**Provided text**
━━━━━━━━━━
I'm trying real hard to be thankful for having a sun burn. Yeah, that's right. Trying to be hard being thankful for a sun burn. Why, you ask? I really don't know. It's 9pm at night while I write this and it's 85 out right now. I spent a wonderful, fun filled day yesterday with our church's youth group at a water park. I came home tired, smelling like chlorine and redder than Sponge Bob's boss at the Krusty Krab.
What I don't get about sun burns is that people look at you in all your red lobsterness (an yes, I know Mr. Krabs is acrab) and ask "You have a sun burn, huh?" Maybe it's just the body rushing blood away from my brain to heal the skin but the first thing I want to usually say is "What was your first clue, Captain Obvious?" ...which I don't say but sometimes I really really really do.
Being the nerd that I am, I went on WebMd today to look up sun burns (which was better than my first choice, Wikipedia, but Wikipedia had cooler pictures). Apparently I even chagned my DNA with the sun or something like that. Cool. Sadly, I won't be able to climb walls like spider man or shoot beams out of my eyes like Cyclops. But still, cool, my skin had a chemical reaction of red awesome yesterday.
But it still hurts. Like ouch hurts.
Maybe I can be thankful that I can peel the skin next week...or did I just gross you out. Sorry.. I think it's a guy thing.
I could be thankful that now I can get out of mowing the lawn tomorrow like I said I would...wait, no, because I can wear a long sleeve shirt and quit my belly aching.
When I was a kid and we'd get wicked bad burns, we'd slather on aloe vera gel and lay in front of a fan and fall asleep. That sounds nice. An excuse to take a nap. Wish I thought of that earlier today.
Well, so far I haven't thought of anything to be thankful for in regards to having a sun burn. I'm gonna go read my manga now and rest.
How're ways you can be thankful for something like a sun burn that might be hard to be thankful for. Share it and let me know, I'd like to try it for my sun burn.
━━━━━━━━━━
**Activity list**
A. According to the sun burn post, where did the writer spend the day with the church's youth group?
B. Repeat word for word the passage of the sun burn post that begins at the words "I could be thankful" and stops after "now and rest.".

**Supplied data**
━━━━━━━━━━
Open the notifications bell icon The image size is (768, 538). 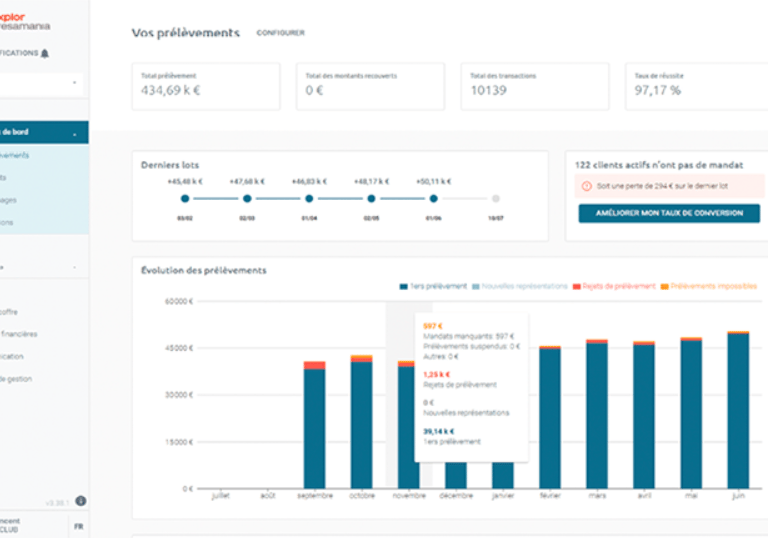click(x=45, y=53)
━━━━━━━━━━
**Responses per task**
A. At a water park.

B.
I could be thankful that now I can get out of mowing the lawn tomorrow like I said I would...wait, no, because I can wear a long sleeve shirt and quit my belly aching.
When I was a kid and we'd get wicked bad burns, we'd slather on aloe vera gel and lay in front of a fan and fall asleep. That sounds nice. An excuse to take a nap. Wish I thought of that earlier today.
Well, so far I haven't thought of anything to be thankful for in regards to having a sun burn. I'm gonna go read my manga now and rest.